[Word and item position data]
★ ★ ★ ★ ★ ★ ★
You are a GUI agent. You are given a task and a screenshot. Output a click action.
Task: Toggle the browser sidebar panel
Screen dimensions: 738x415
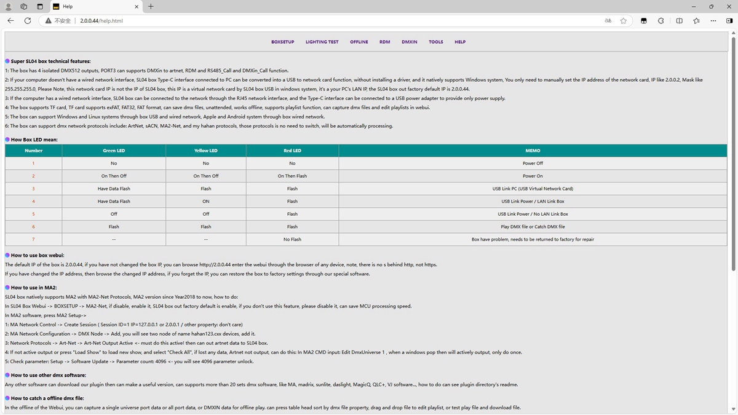pos(729,20)
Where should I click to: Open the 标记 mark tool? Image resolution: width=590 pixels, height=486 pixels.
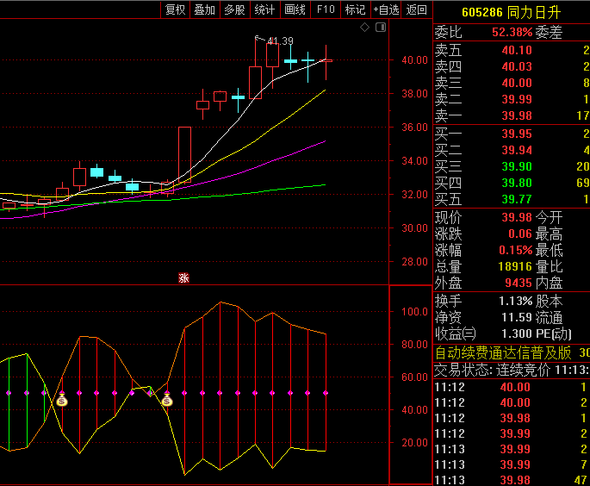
★ ★ ★ ★ ★ ★ ★
• Exercise directions: Swap every "click" in the lines above for "tap" and write the lines out again with nothing else changed. Leave the pictures out.

• Task output:
You are a GUI agent. You are given a task and a screenshot. Output a tap action.
Task: Toggle the browser sidebar panel
Screen dimensions: 738x415
pos(729,20)
Where should I tap to: Open the 标记 mark tool? Image resolution: width=590 pixels, height=486 pixels.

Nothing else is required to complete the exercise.